**READING TEXT**
>> Begin

Week ending September 21, 2012
The Art of Painting in Colonial Quito/El Arte de la Pintura en Quito Colonial. St. Joseph’s Univ. (Early Modern Catholicism & the Visual Arts, Vol. 6). 2012. 336p. ed. by Suzanne L. Stratton-Pruitt. illus. bibliog. index. ISBN 9780916101695. $75. FINE ARTS
Though Spanish colonial art was produced throughout the Americas, the few English-language books on this topic focus only on Mexico. (Michael J. Schreffler’s The Art of Allegiance: Visual Culture and Imperial Power in Baroque New Spain and Donna Pierce’s Painting a New World: Mexican Art and Life, 1521–1821 are two recent examples.) This volume, edited by Stratton-Pruitt (editor, The Virgin, Saints, and Angels: South American Paintings 1600–1825 from the Thoma Collection), is therefore a welcome addition to the study of Spanish colonial art. The book’s six contributors are art historians from the United States, Ecuador, and Spain. It begins with an introduction to painting in colonial Quito, then continues with a catalog of over 90 works produced there in the 17th and 18th centuries, all illustrated in color. Rounding out the book are a concordance of artworks, a bibliography, and a bilingual index. The text throughout is bilingual (in both English and Spanish), ensuring a wider readership.

>> End

**INSTRUCTIONS**
1. Do these statements agree with the book review above? For each, answer yes or no and quote the deciding words. (a) The catalog covers works painted in Quito in the 16th century. (b) Some of the book's contributors are art historians from Ecuador. (c) The book's index is in English only.
2. Could you resume the book review on colonial Quito painting from the point where it stops?

**DATASET CONTENT**
>> Begin

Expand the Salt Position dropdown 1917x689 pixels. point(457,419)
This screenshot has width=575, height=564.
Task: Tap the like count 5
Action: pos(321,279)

>> End

**EXERCISE RESPONSES**
1.
(a) No: "produced there in the 17th and 18th centuries"
(b) Yes: "art historians from the United States, Ecuador, and Spain"
(c) No: "a bilingual index"

2.
Verdict The book’s specialized focus will appeal to scholars in art history, Latin American studies, and religious studies.—Martha Smith, Elmira Coll., NY
The Condé Nast Traveler Book of Unforgettable Journeys: Great Writers on Great Places. Vol. 2. Penguin Group (USA). Sept. 2012. 434p. ed. by Klara Glowczwska. illus. ISBN 9780143121473. pap. $16. TRAV
Collected here by Glowczwska (editor in chief, Condé Nast Traveler) and originally published in Condé Nast Traveler over the last three decades, these 30 essays take readers on an engrossing trip around the world guided by some of today’s best writers. Russell Banks challenges his middle-aged body by climbing mountains in Ecuador; Cristina Nehring looks at love, child-rearing, and Molière in Paris; E.L. Doctorow pursues Bengal tigers in India; William Dalrymple follows in the footsteps of Alexander the Great in Pakistan’s Swat Valley; and Joan Juliet Buck explores the past and present of Rome. The essays are arranged alphabetically by country, except for the three U.S. destinations (the Florida Keys, the Hudson River, and New Orleans), and their short length allows readers to dip into the book at their leisure. Other writers and places include Jay McInerney (in Amsterdam), Robert Hughes (in Sydney and Leningrad), and Amy Wilentz (Senegal).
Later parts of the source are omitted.